■ ENTRIES SUPPLIED ■

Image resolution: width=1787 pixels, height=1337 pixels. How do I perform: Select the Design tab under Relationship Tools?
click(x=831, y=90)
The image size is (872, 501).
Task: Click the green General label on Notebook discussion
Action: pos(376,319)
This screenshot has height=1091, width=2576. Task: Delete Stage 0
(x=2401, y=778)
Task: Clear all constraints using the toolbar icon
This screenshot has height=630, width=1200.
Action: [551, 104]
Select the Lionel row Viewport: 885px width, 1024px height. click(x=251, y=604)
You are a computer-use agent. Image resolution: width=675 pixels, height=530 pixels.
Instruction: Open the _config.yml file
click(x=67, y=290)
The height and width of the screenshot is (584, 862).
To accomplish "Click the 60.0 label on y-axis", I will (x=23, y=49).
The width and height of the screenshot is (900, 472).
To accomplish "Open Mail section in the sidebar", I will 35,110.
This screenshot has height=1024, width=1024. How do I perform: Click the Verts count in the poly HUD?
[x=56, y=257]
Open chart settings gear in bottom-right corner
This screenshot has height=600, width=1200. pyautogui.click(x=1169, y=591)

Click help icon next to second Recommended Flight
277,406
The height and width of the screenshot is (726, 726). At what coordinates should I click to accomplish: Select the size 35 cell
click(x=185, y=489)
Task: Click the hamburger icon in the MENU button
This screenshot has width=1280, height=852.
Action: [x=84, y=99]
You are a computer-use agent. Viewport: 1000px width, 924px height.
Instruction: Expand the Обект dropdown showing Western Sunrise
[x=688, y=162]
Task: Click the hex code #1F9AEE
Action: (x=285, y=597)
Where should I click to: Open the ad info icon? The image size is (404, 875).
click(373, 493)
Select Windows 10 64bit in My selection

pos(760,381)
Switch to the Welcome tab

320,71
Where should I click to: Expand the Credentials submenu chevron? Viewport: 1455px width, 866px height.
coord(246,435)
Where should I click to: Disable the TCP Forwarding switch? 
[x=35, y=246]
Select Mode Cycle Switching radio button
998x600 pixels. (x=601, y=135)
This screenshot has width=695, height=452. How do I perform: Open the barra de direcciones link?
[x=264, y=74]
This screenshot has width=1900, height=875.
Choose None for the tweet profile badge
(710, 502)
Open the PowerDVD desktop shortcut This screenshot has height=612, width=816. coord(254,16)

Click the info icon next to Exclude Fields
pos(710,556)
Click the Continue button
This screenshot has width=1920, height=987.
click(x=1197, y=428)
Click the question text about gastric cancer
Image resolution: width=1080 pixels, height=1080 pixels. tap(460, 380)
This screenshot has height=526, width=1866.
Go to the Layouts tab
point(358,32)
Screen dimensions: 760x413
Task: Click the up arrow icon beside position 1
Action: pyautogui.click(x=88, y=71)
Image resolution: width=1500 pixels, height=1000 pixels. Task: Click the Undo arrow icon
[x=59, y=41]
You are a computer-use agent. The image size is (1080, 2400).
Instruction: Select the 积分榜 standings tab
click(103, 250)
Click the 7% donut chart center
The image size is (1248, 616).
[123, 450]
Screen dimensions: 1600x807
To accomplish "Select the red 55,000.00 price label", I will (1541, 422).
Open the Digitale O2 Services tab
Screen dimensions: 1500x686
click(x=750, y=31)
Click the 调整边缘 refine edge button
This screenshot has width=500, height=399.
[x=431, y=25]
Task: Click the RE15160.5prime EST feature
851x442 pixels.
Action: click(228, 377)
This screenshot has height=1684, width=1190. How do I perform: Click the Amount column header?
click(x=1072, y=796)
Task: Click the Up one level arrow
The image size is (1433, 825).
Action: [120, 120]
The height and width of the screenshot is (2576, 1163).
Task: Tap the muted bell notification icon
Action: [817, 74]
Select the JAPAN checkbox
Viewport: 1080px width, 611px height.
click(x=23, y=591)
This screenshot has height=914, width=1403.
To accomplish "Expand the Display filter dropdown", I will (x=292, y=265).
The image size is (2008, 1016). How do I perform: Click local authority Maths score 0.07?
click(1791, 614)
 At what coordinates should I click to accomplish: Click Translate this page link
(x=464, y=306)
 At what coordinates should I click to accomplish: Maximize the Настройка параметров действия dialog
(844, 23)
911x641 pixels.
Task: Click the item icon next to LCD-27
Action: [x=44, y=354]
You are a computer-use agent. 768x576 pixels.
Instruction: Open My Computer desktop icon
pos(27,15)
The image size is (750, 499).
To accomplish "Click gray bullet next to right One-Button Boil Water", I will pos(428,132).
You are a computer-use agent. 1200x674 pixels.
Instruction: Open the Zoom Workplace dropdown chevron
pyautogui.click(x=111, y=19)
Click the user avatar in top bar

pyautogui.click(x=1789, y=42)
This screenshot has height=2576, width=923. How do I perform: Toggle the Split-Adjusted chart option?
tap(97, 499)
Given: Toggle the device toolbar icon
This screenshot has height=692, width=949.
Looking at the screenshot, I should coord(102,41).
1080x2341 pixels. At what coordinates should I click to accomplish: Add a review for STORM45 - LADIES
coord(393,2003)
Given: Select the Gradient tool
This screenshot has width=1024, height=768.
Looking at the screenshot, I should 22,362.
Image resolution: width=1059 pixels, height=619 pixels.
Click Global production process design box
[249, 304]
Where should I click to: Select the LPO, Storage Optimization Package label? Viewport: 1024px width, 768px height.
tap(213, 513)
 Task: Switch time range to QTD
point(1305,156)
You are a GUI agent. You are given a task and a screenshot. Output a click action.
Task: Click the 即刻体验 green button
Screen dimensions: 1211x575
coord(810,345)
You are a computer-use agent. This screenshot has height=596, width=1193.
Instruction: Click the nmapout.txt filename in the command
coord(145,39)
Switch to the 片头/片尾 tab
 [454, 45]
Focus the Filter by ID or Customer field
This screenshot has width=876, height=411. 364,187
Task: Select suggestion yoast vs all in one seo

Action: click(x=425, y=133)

■ WHAT YOU WILL DO ■
The lines to copy are those in the listing that contain "toolbar".

■ RESPONSE BOX ■
Task: Clear all constraints using the toolbar icon
Given: Toggle the device toolbar icon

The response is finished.